**QUOTED PASSAGE:**
____________
HUD just pulled the playbook that landlords and property managers have relied on for years. But the law it was built on hasn’t moved an inch. Here’s what Ohio landlords need to understand right now.
Disclaimer: This article is informational only and does not constitute legal advice. Consult a qualified Ohio attorney for guidance on your specific situation.
TL;DR
In April 2026, HUD formally withdrew eight fair housing guidance documents covering criminal records screening, assistance animals, digital advertising, and more. The Fair Housing Act itself has not changed, and private lawsuits remain fully available. Ohio landlords should not treat this withdrawal as permission to relax screening or accommodation standards. If your policies were legally sound before, keep them. If they weren’t, this withdrawal doesn’t fix them.
In This Article
What HUD Actually Withdrew (and When)
On April 3, 2026, HUD’s Office of Fair Housing and Equal Opportunity (FHEO) pre-published a Federal Register notice withdrawing eight guidance documents from active use. The formal notice appeared in the Federal Register on April 6, 2026, though the effective date of the withdrawal was September 17, 2025.
The withdrawn documents covered a wide range of compliance topics that had shaped how landlords, property managers, and housing providers operated for years (some for nearly two decades). Here’s what was pulled:
- Criminal records in screening (June 2022): guidance requiring individualized assessment of criminal history rather than blanket bans
- Assistance animals (April 2013 and January 2020): guidance on reasonable accommodation obligations, documentation limits, breed restrictions, and the distinction between service animals and emotional support animals
- Digital advertising (April 2024): guidance on how the Fair Housing Act applies to online and algorithm-driven advertising, including AI-targeted ads
- Source-of-income testing (February 2024): guidance allowing Fair Housing Assistance Program funds to be used for testing source-of-income discrimination
- Limited English proficiency (January 2007): guidance on national origin discrimination affecting persons with limited English proficiency
- LGBTQ+ protections (February 2021): guidance implementing Executive Order 13988 on sex discrimination protections for sexual orientation and gender identity
- Special-purpose credit programs (December 2021): guidance on structuring credit programs designed to address historic inequities
HUD stated that these documents were “sub-regulatory guidance, not binding law” and should no longer be relied upon as authoritative. The agency also noted that if any guidance is deemed necessary after further review, it may be reissued. Handbooks and internal training materials referencing these documents are being revised.
The withdrawal list is not necessarily final. HUD may revise or reissue guidance. This is not the last word.
What This Means for Ohio Landlords Right Now
The most important thing to understand: the Fair Housing Act has not changed. What changed is HUD’s interpretive roadmap for applying it. The statute is federal law, passed by Congress. The guidance documents were HUD’s explanation of how it believed that law should be implemented. Withdrawing the explanation doesn’t rewrite the law.
As Navigate Housing noted in its analysis, housing providers should shift from a guidance-based mindset to a statute-based mindset. The practical obligations haven’t disappeared; the agency’s how-to manual has.
____________
**THE REQUEST:** Repeat the passage of the article on HUD's withdrawal of fair housing guidance, starting at "Disclaimer: This article" and ending at "your specific situation.". The data that follows is separate material and is unrelated to the article on HUD's withdrawal of fair housing guidance.

**PROVIDED MATERIAL:**
____________
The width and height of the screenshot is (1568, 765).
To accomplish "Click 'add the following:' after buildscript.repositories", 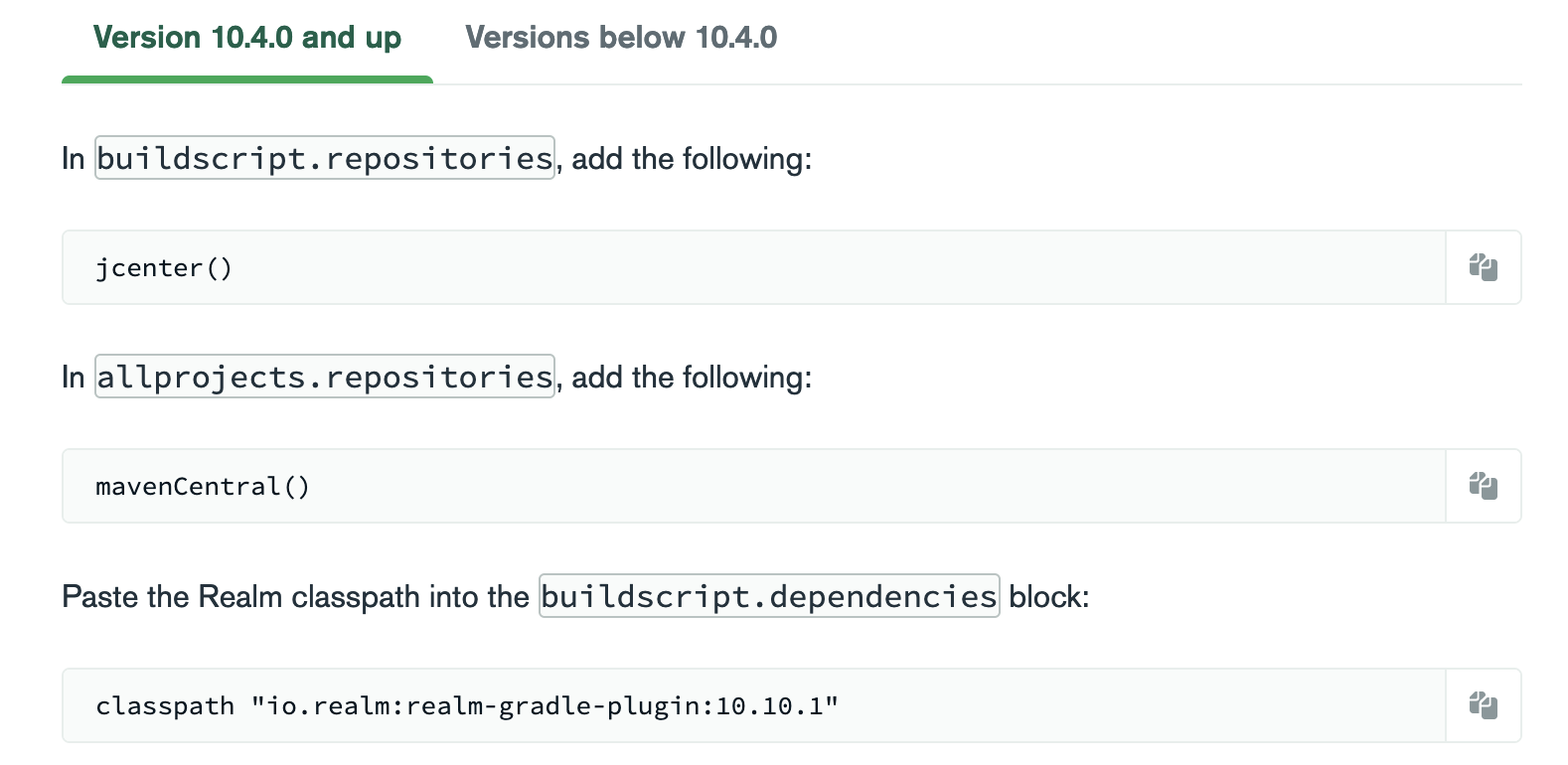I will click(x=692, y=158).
____________
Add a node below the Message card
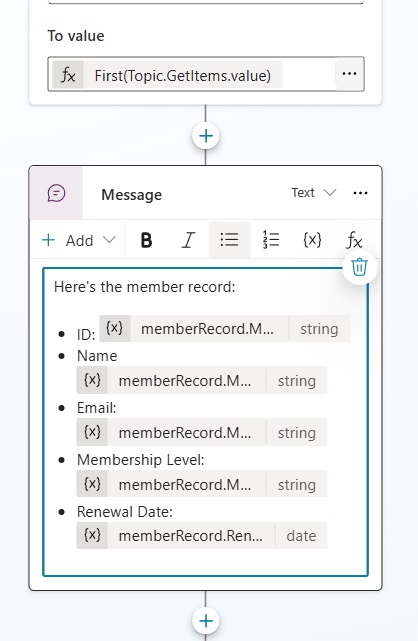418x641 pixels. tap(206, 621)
____________
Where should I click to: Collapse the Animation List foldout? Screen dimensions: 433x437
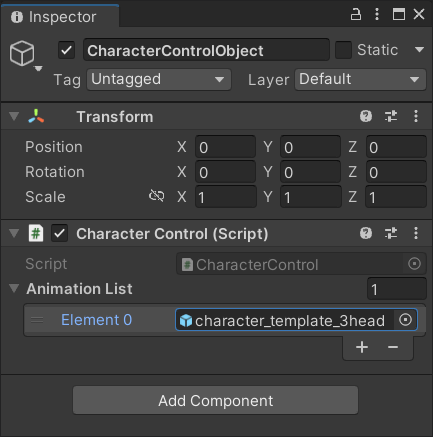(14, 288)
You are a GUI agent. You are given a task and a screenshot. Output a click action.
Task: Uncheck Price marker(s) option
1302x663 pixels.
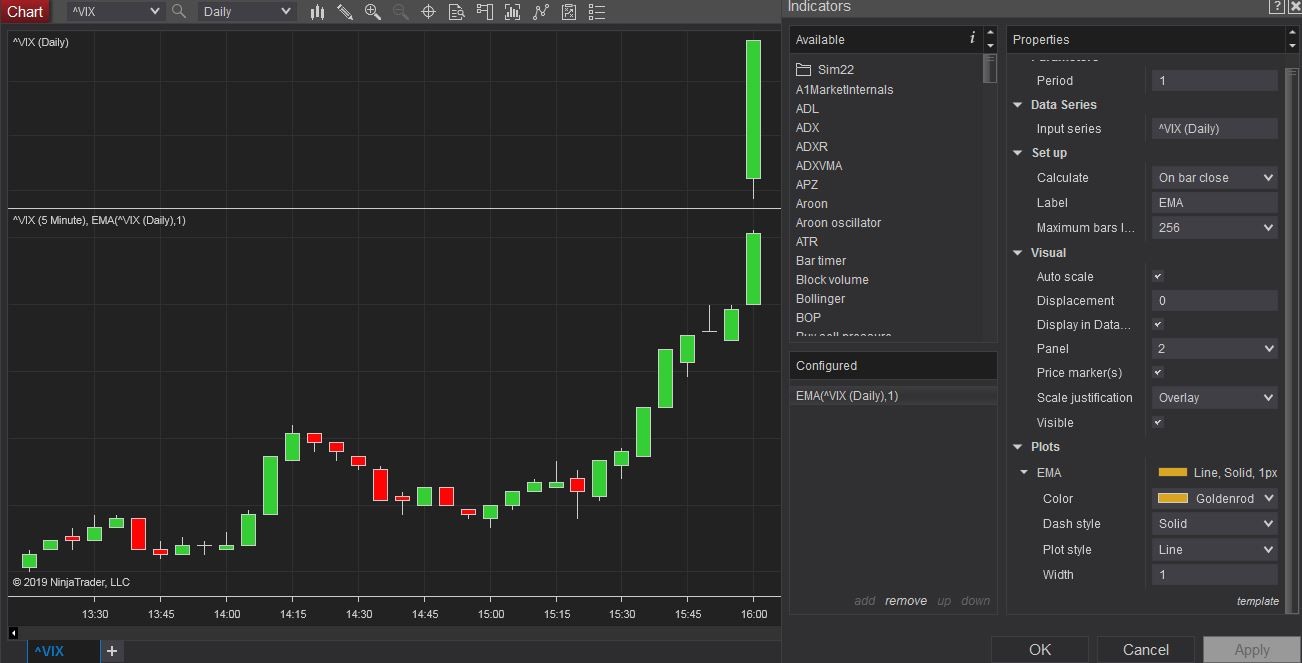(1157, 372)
____________
**RESULT BELOW:**
Disclaimer: This article is informational only and does not constitute legal advice. Consult a qualified Ohio attorney for guidance on your specific situation.